TASK DIRECTIONS. Could you switch "Given" to "Instruction" and give the listing lines again, starting with the line with "Given: Click the Celtic Culture shop photo" and going on through the end of the listing, with nothing else changed and the pictures left out?

--- Start of RECORDS FOR THIS EXERCISE ---

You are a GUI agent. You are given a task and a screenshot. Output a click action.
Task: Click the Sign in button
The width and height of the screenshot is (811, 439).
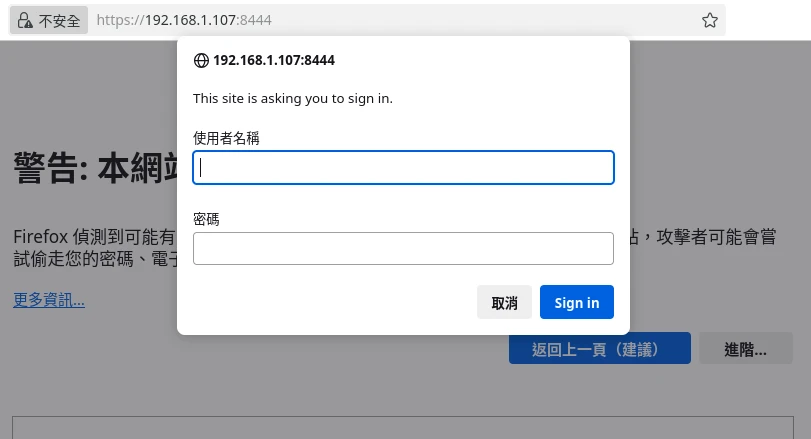(x=576, y=302)
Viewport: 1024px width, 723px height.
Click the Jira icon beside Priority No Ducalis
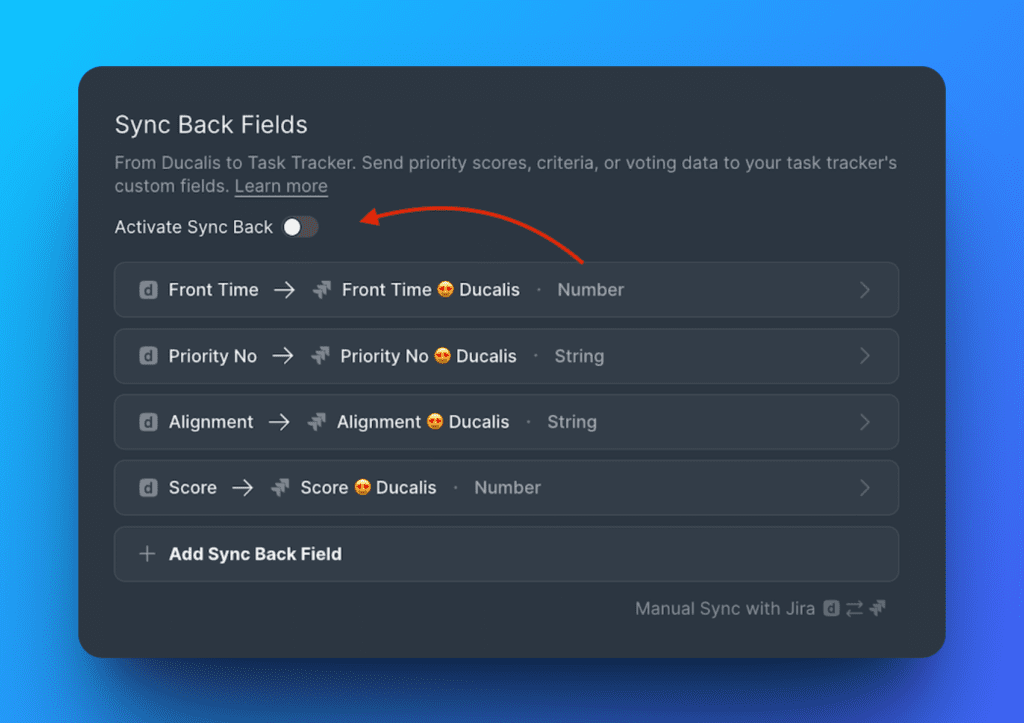[320, 356]
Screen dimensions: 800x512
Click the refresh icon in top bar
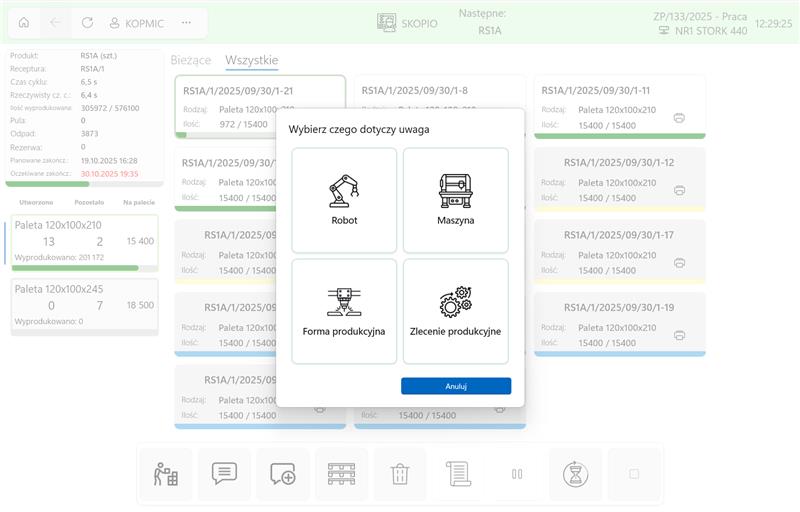click(x=87, y=22)
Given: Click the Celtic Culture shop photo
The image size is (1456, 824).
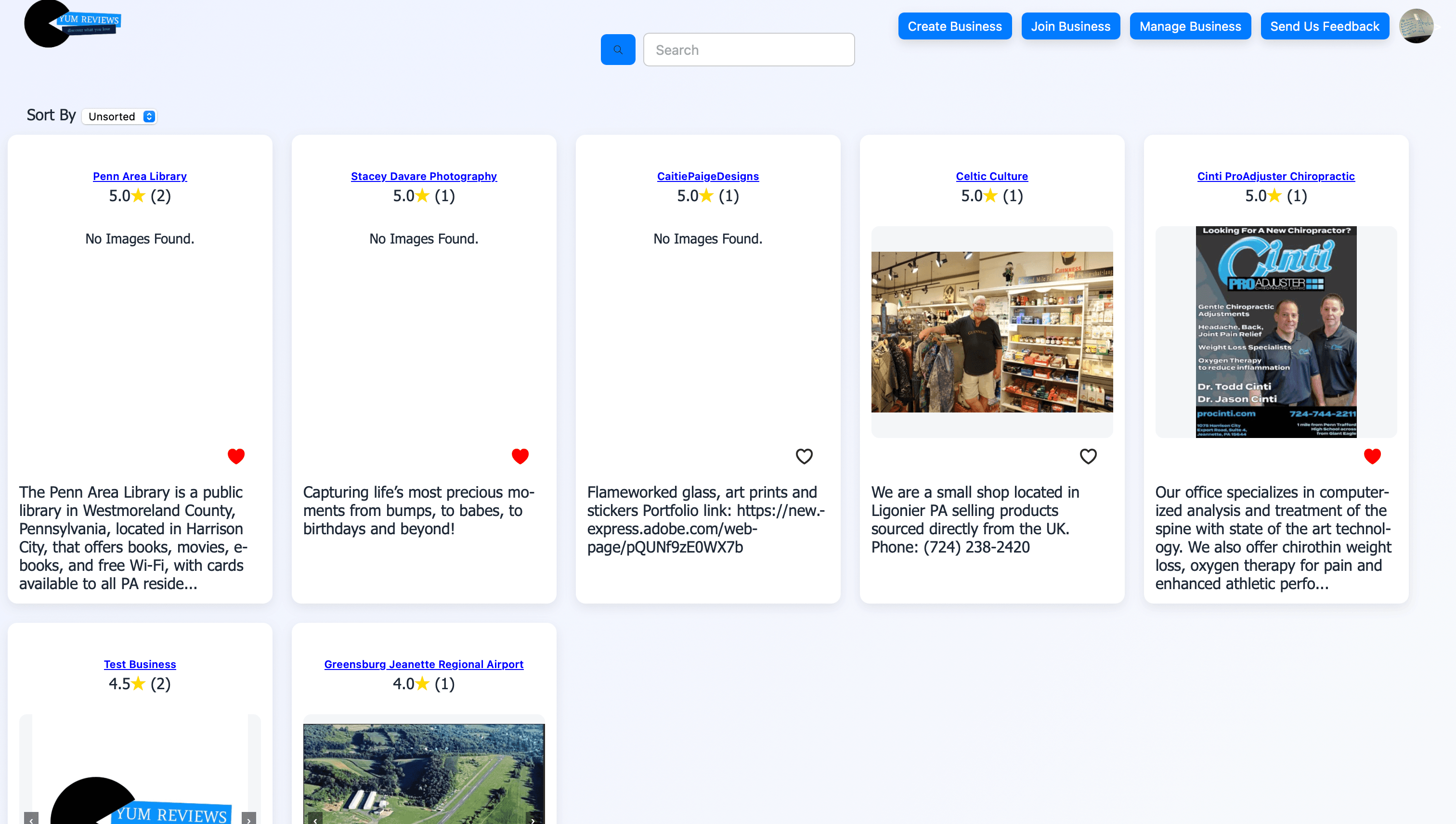Looking at the screenshot, I should [992, 332].
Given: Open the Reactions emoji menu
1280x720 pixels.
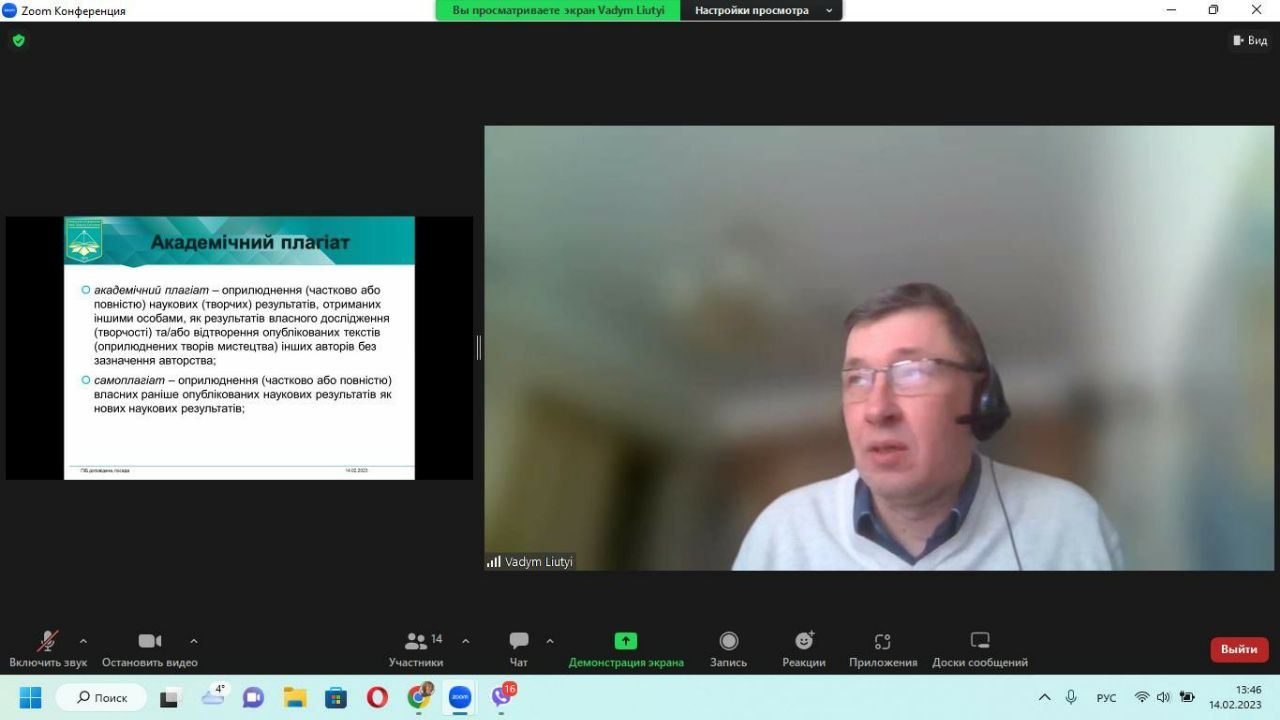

--- End of RECORDS FOR THIS EXERCISE ---

COMPLETE ANSWER.
Instruction: Click the Celtic Culture shop photo
The image size is (1456, 824).
Looking at the screenshot, I should [992, 332].
Instruction: Open the Reactions emoji menu
1280x720 pixels.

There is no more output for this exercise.